#### [Text section]
- Country: United States of America
- Branch: United States Marine Corps
- Type: Infantry regiment
- Role: Locate, close with and destroy the enemy with fire and maneuver
- Size: 1000
- Part of: Inactive
- Engagements: World War II Battle of Iwo Jima; Vietnam War Battle of Khe Sanh; Operation Allen Brook; Operation Mameluke Thrust; Operation Pipestone Canyon;

= 1st Battalion, 26th Marines =

The 1st Battalion, 26th Marines (1/26) is an inactive infantry battalion of the United States Marine Corps. They were part of the 26th Marine Regiment and 5th Marine Division and fought during the Battle of Iwo Jima in World War II. They were activated again for the Vietnam War but were deactivated after the war and remain inactive today.

#### [Dataset section]
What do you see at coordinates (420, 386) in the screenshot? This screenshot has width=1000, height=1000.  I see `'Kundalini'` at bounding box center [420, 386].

#### [Exercise brief]
In the text on the 1st Battalion, 26th Marines, which battle did the battalion fight in during World War II?

#### [Solution for this exercise]
The Battle of Iwo Jima.